▸ **WORK INSTRUCTION**:
Retype the line with "At what coordinates" exactly. Then retype every line after it through the end of the entries below, and nothing more, leaving out pictures.

▸ **Collected data entries**:

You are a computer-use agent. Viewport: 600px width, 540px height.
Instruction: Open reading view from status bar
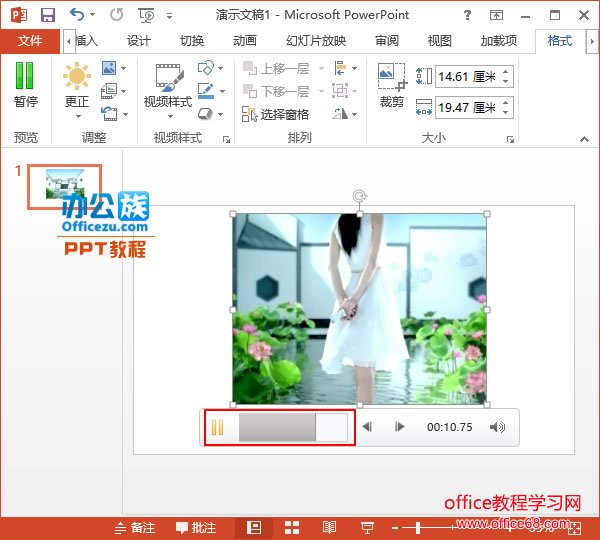(329, 527)
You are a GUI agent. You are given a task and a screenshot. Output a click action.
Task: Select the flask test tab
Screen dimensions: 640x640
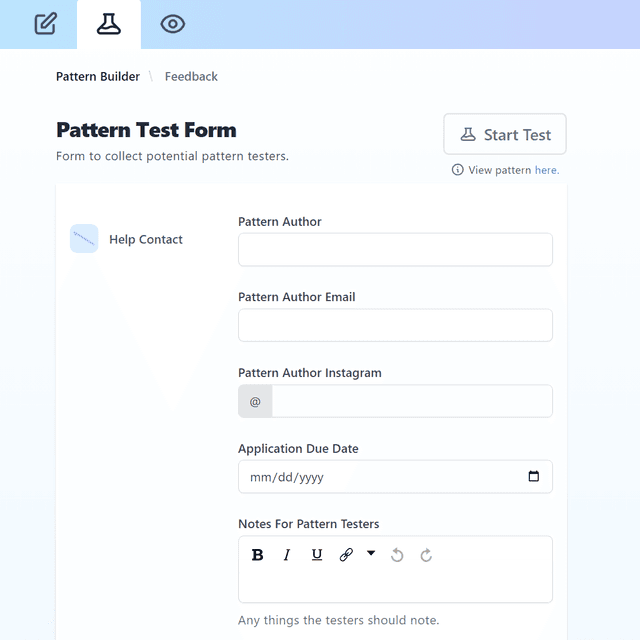coord(109,24)
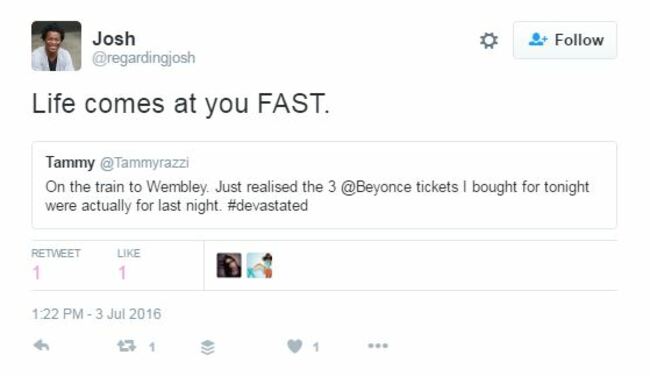
Task: Click the 1:22 PM - 3 Jul 2016 timestamp
Action: [97, 314]
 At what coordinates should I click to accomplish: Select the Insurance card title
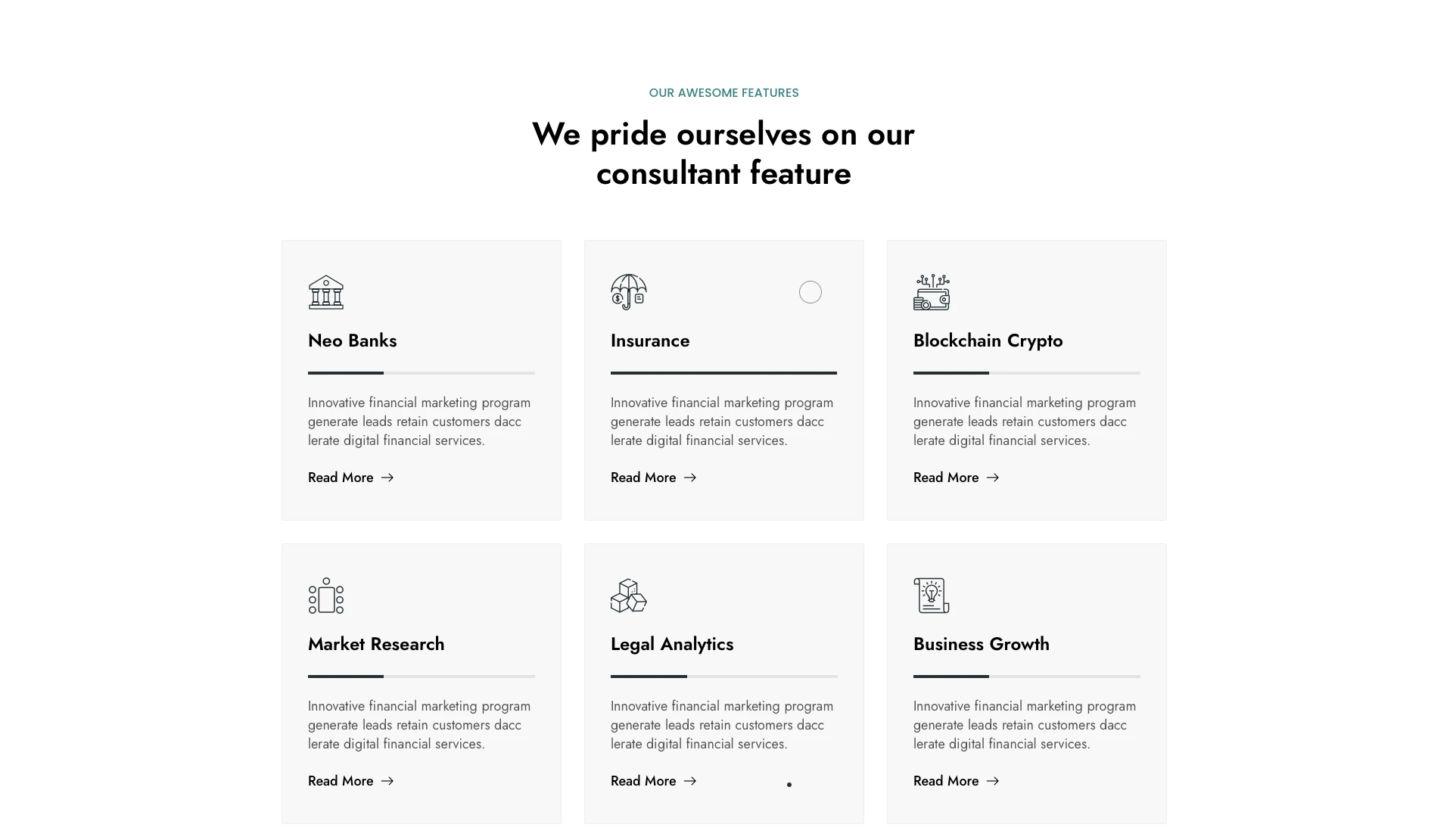click(x=650, y=341)
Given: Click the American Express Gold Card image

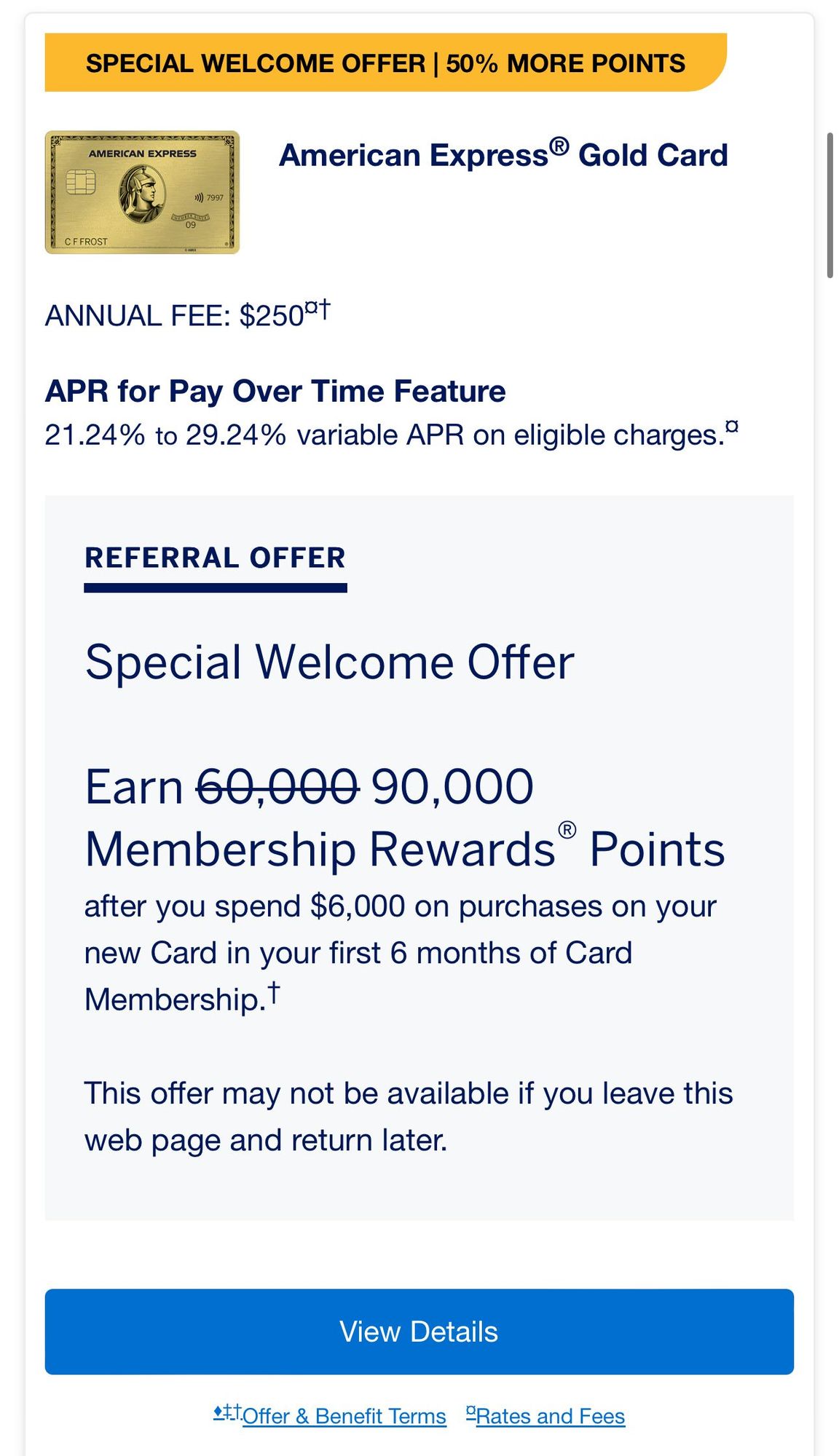Looking at the screenshot, I should 142,192.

▸ **EXERCISE RESULT**:
 At what coordinates should I click to accomplish: Select the Insurance card title
click(x=650, y=341)
Given: Click the American Express Gold Card image

Looking at the screenshot, I should 142,192.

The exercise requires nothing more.